(Saved data entries)
/---
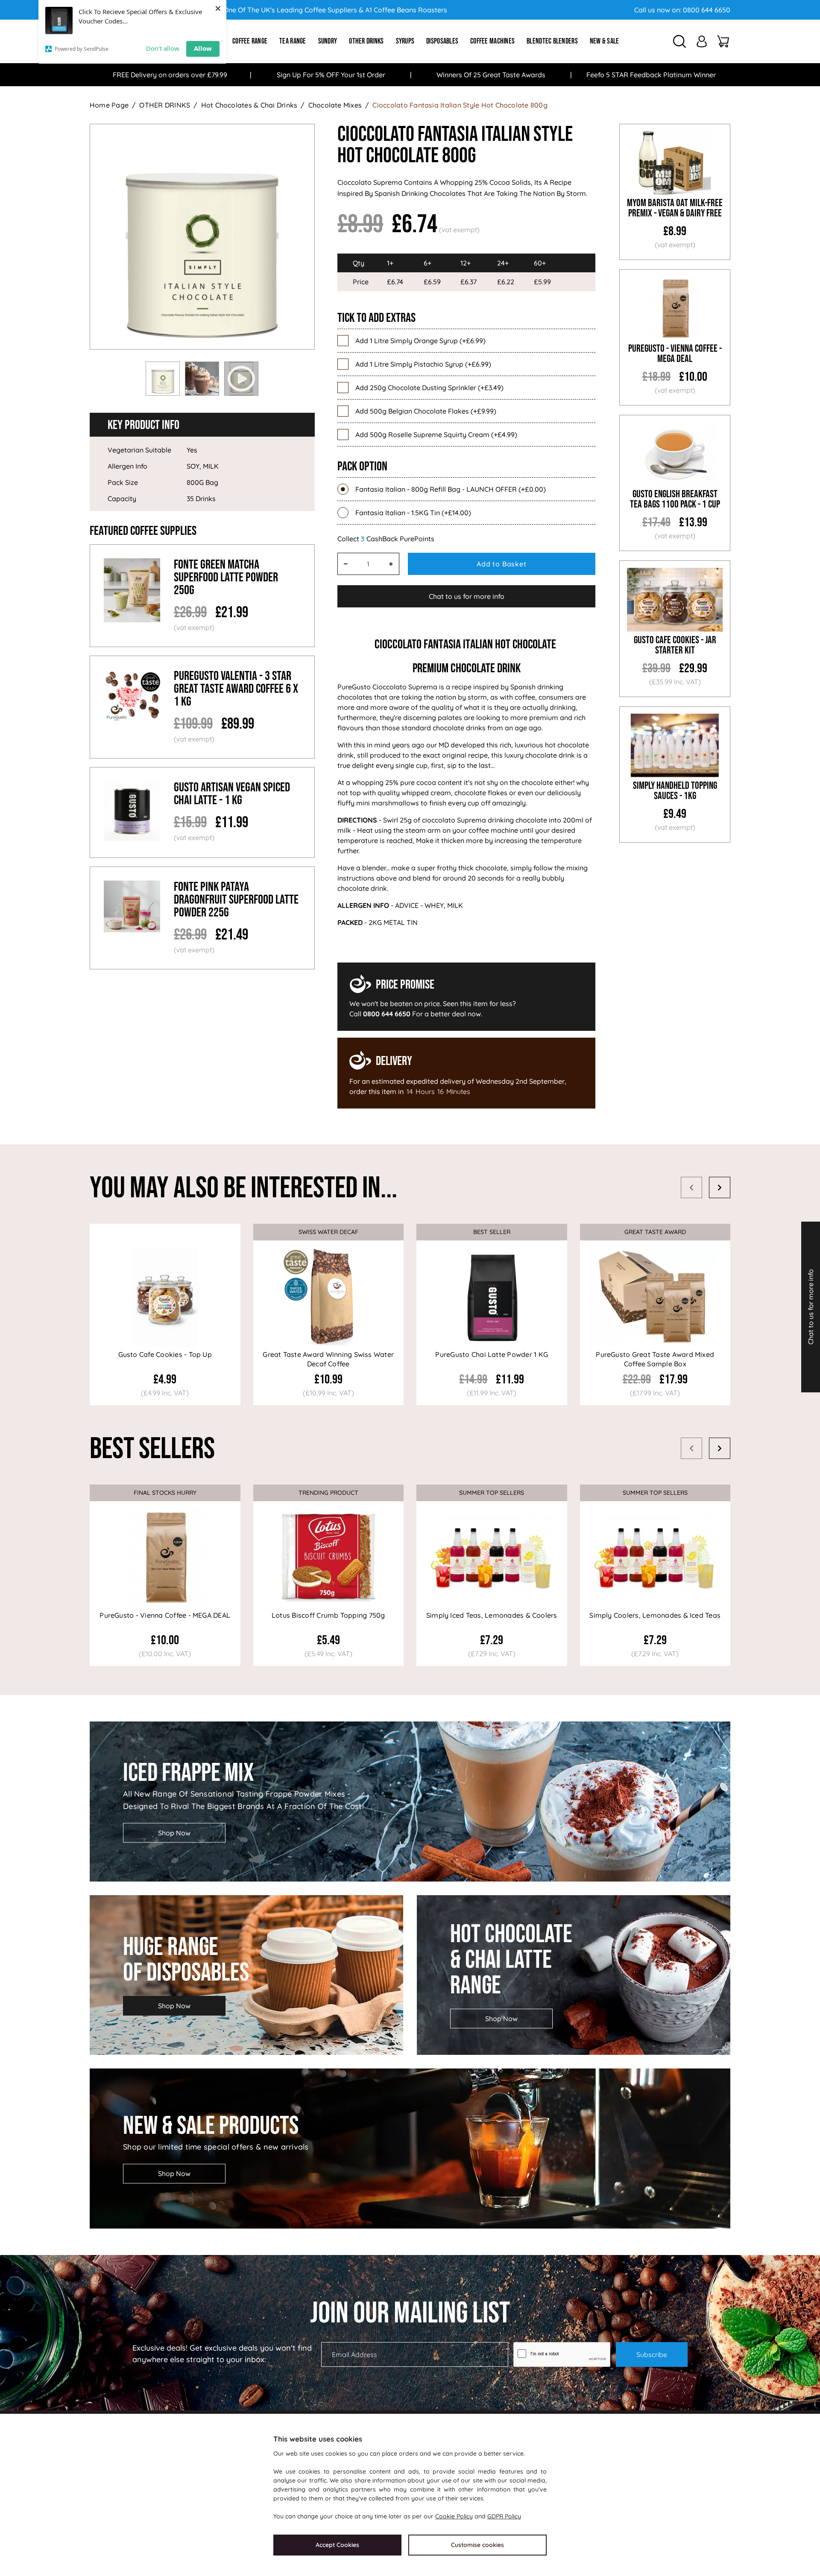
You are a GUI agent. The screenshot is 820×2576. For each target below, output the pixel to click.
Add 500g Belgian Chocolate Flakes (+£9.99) (425, 411)
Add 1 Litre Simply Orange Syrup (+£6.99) (420, 340)
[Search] (679, 41)
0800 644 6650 (706, 10)
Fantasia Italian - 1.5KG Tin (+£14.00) (413, 512)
\---
Retype the data word for word and keep the pictures out of it.

You are a GUI agent. The screenshot is 820×2576. For each target below, output the pixel to click.
Add 500g Belgian Chocolate Flakes (+£9.99) (425, 411)
Add 1 Litre Simply Orange Syrup (+£6.99) (420, 340)
[Search] (679, 41)
0800 644 6650 (706, 10)
Fantasia Italian - 1.5KG Tin (+£14.00) (413, 512)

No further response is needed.